Oyó Cardenio el nombre de Luscinda, y no hizo otra cosa que encoger los hombros, morderse los labios, enarcar las cejas y dejar de allí a poco caer por sus ojos dos fuentes de lágrimas. Mas no por esto dejó Dorotea de seguir su cuento, diciendo:

-«Llegó esta triste nueva a mis oídos, y, en lugar de helárseme el corazón en oílla, fue tanta la cólera y rabia que se encendió en él, que faltó poco para no salirme por las calles dando voces, publicando la alevosía y traición que se me había hecho. Mas templóse esta furia por entonces con pensar de poner aquella mesma noche por obra lo que puse: que fue ponerme en este hábito, que me dio uno de los que llaman zagales en casa de los labradores, que era criado de mi padre, al cual descubrí toda mi desventura, y le rogué me acompañase hasta la ciudad donde entendí que mi enemigo estaba. Él, después que hubo reprehendido mi atrevimiento y afeado mi determinación, viéndome resuelta en mi parecer, se ofreció a tenerme compañía, como él dijo, hasta el cabo del mundo. Luego, al momento, encerré en una almohada de lienzo un vestido de mujer, y algunas joyas y dineros, por lo que podía suceder. Y en el silencio de aquella noche, sin dar cuenta a mi traidora doncella, salí de mi casa, acompañada de mi criado y de muchas imaginaciones, y me puse en camino de la ciudad a pie, llevada en vuelo del deseo de llegar, ya que no a estorbar lo que tenía por hecho, a lo menos a decir a don Fernando me dijese con qué alma lo había hecho.

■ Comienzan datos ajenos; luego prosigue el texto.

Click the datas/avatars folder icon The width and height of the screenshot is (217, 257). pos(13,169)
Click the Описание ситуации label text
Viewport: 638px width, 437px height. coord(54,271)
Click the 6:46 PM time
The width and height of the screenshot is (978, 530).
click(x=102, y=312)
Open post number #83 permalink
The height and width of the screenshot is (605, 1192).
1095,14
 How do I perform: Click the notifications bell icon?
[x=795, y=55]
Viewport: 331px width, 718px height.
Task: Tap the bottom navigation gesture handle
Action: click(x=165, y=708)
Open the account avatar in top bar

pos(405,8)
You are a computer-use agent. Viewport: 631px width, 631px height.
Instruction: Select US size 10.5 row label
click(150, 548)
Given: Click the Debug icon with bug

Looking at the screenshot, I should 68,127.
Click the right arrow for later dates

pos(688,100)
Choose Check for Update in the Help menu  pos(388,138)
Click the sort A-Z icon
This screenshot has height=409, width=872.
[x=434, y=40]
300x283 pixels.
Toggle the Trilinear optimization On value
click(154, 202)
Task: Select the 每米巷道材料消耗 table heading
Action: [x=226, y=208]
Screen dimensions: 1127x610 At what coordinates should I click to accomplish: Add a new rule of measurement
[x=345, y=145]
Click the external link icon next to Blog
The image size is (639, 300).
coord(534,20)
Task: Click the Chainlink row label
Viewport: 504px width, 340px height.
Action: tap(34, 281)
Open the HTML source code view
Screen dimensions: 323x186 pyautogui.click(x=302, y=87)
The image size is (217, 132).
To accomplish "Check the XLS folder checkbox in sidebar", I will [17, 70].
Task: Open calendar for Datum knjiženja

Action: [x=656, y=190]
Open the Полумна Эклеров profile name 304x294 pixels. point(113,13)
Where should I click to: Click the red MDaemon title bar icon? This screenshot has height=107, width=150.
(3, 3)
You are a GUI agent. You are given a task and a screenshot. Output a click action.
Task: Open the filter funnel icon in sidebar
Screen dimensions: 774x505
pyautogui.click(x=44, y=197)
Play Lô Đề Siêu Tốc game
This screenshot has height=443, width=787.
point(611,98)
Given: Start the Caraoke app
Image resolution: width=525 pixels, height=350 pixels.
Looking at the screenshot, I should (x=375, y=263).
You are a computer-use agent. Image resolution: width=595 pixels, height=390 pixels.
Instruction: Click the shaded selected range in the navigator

»Llegué en dos días y medio donde quería, y, en entrando por la ciudad, pregunté por la casa de los padres de Luscinda, y al primero a quien hice la pregunta me respondió más de lo que yo quisiera oír. Díjome la casa y todo lo que había sucedido en el desposorio de su hija, cosa tan pública en la ciudad, que se hace en corrillos para contarla por toda ella. Díjome que la noche que don Fernando se desposó con Luscinda, después de haber ella dado el sí de ser su esposa, le había tomado un recio desmayo, y que, llegando su esposo a desabrocharle el pecho para que le diese el aire, le halló un papel escrito de la misma letra de Luscinda, en que decía y declaraba que ella no podía ser esposa de don Fernando, porque lo era de Cardenio, que, a lo que el hombre me dijo, era un caballero muy principal de la mesma ciudad; y que si había dado el sí a don Fernando, fue por no salir de la obediencia de sus padres. En resolución, tales razones dijo que contenía el papel, que daba a entender que ella había tenido intención de matarse en acabándose de desposar, y daba allí las razones por que se había quitado la vida. Todo lo cual dicen que confirmó una daga que le hallaron no sé en qué parte de sus vestidos. Todo lo cual visto por don Fernando, pareciéndole que Luscinda le había burlado y escarnecido y tenido en poco, arremetió a ella, antes que de su desmayo volviese, y con la misma daga que le hallaron la quiso dar de puñaladas; y lo hiciera si sus padres y los que se hallaron presentes no se lo estorbaran. Dijeron más: que luego se ausentó don Fernando, y que Luscinda no había vuelto de su parasismo hasta otro día, que contó a sus padres cómo ella era verdadera esposa de aquel Cardenio que he dicho. Supe más: que el Cardenio, según decían, se halló presente en los desposorios, y que, en viéndola desposada, lo cual él jamás pensó, se salió de la ciudad desesperado, dejándole primero escrita una carta, donde daba a entender el agravio que Luscinda le había hecho, y de cómo él se iba adonde gentes no le viesen.

 

»Esto todo era público y notorio en toda la ciudad, y todos hablaban dello; y más hablaron cuando supieron que Luscinda había faltado de casa de sus padres y de la ciudad, pues no la hallaron en toda ella, de que perdían el juicio sus padres y no sabían qué medio se tomar para hallarla. Esto que supe puso en bando mis esperanzas, y tuve por mejor no haber hallado a don Fernando, que no hallarle casado, pareciéndome que aún no estaba del todo cerrada la puerta a mi remedio, dándome yo a entender que podría ser que el cielo hubiese puesto aquel impedimento en el segundo matrimonio, por atraerle a conocer lo que al primero debía, y a caer en la cuenta de que era cristiano y que estaba más obligado a su alma que a los respetos humanos. Todas estas cosas revolvía en mi fantasía, y me consolaba sin tener consuelo, fingiendo unas esperanzas largas y desmayadas, para entretener la vida, que ya aborrezco.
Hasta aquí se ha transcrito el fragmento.